HDF5 and `long double`: Precision Stored, Precision Misread

When working with scientific simulations, precision matters. Many codes rely on long double to squeeze out a few more digits of accuracy. The good news: HDF5 supports H5T_NATIVE_LDOUBLE natively, and with H5CPP you can write and read long double seamlessly.

The bad news: h5dump, the standard HDF5 inspection tool, stumbles. Instead of your carefully written values, you’ll often see tiny denormalized numbers (4.94066e-324) or other junk. This isn’t corruption—it’s just h5dump misinterpreting extended precision types.

Minimal Example

Consider the following snippet:

#include "h5cpp/all"
#include <vector>

int main() {
    std::vector<long double> x{0.0L, 0.01L, 0.02L, 0.03L, 0.04L,
                               0.05L, 0.06L, 0.07L, 0.08L, 0.09L};

    h5::fd_t fd = h5::create("test.h5", H5F_ACC_TRUNC);
    h5::ds_t ds = h5::create<long double>(fd, "homogenious", h5::current_dims{5,3}, h5::chunk{1,3});
    h5::write(ds, x);
}
Running the code and dumping with h5dump:

h5dump -d /homogenious test.h5

DATA {
(0,0): 4.94066e-324, 4.94066e-324, 4.94066e-324,
...
}

Looks broken, right?

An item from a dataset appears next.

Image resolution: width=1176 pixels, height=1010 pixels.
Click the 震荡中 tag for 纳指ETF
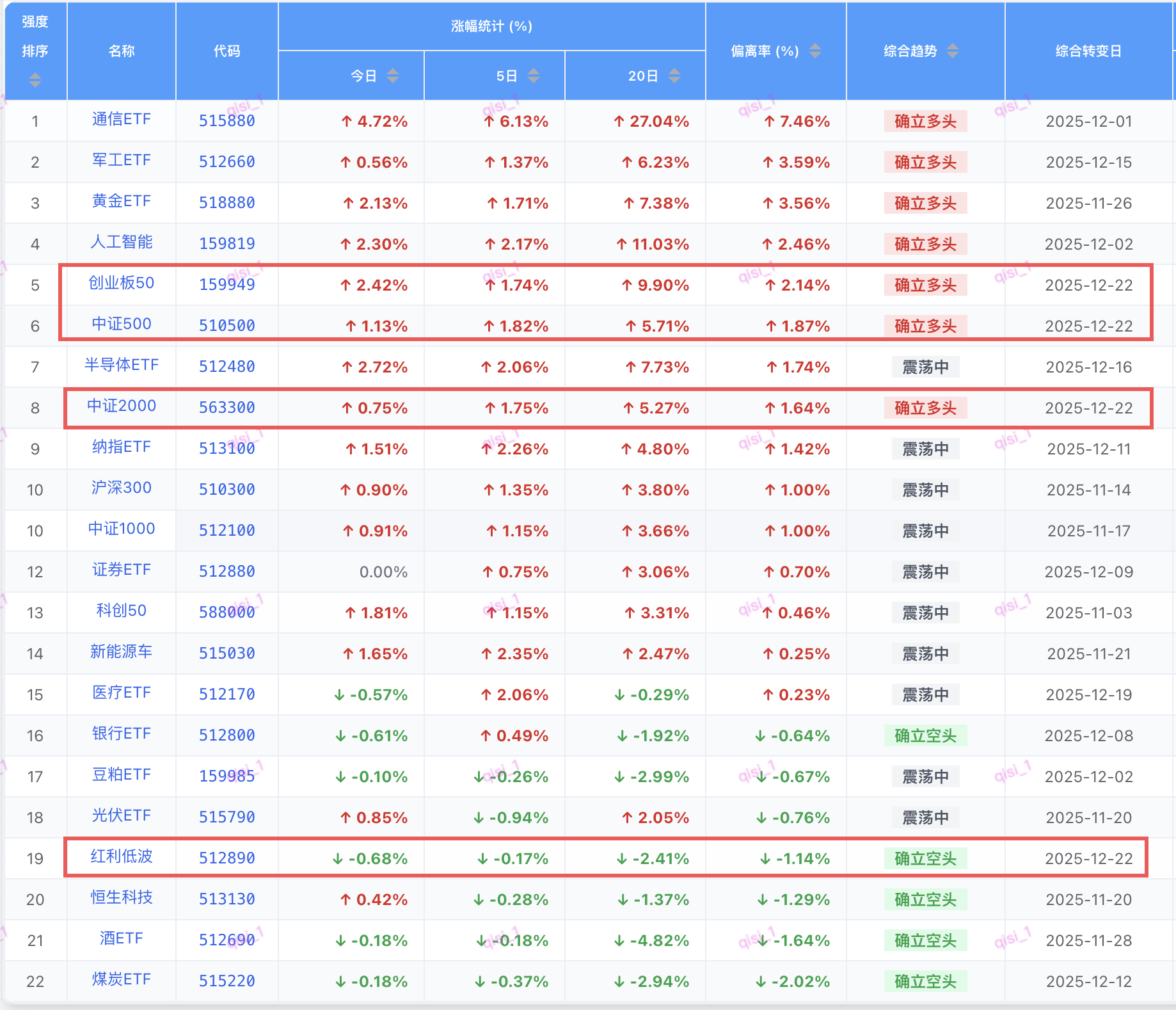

But if you read back the dataset with HDF5 or H5CPP:

0 0.01 0.02 0.03 0.04 0.05 0.06 0.07 0.08 0.09

…the values are correct. The underlying file is perfectly fine.

Why the Mismatch?

h5dump uses its own format string and assumes a particular binary layout for floating-point numbers. On many systems, long double is 80-bit extended precision or 128-bit quad precision, which doesn’t map cleanly to the dumper’s print logic. Hence the nonsense output.

In other words: the storage layer is solid, but the diagnostic tool lags behind.

Compound Types with long double

HDF5 compound types with H5T_NATIVE_LDOUBLE also work, including arrays of extended-precision fields:

DATASET "stream-of-records" {
   DATATYPE  H5T_COMPOUND {
      H5T_NATIVE_LDOUBLE "temp";
      H5T_NATIVE_LDOUBLE "density";
      H5T_ARRAY { [3] H5T_NATIVE_LDOUBLE } "B";
      H5T_ARRAY { [3] H5T_NATIVE_LDOUBLE } "V";
      ...
   }
   DATASPACE SIMPLE { ( 10 ) / ( H5S_UNLIMITED ) }
   STORAGE_LAYOUT { CHUNKED ( 512 ) }
   FILTERS { COMPRESSION DEFLATE { LEVEL 9 } }
}

Here too, h5dump shows garbage, but reading with HDF5 APIs returns the expected values.

Takeaway

  • Write long double safely with HDF5/H5CPP.
  • Read long double safely with HDF5/H5CPP.
  • Don’t trust h5dump for inspecting long double datasets.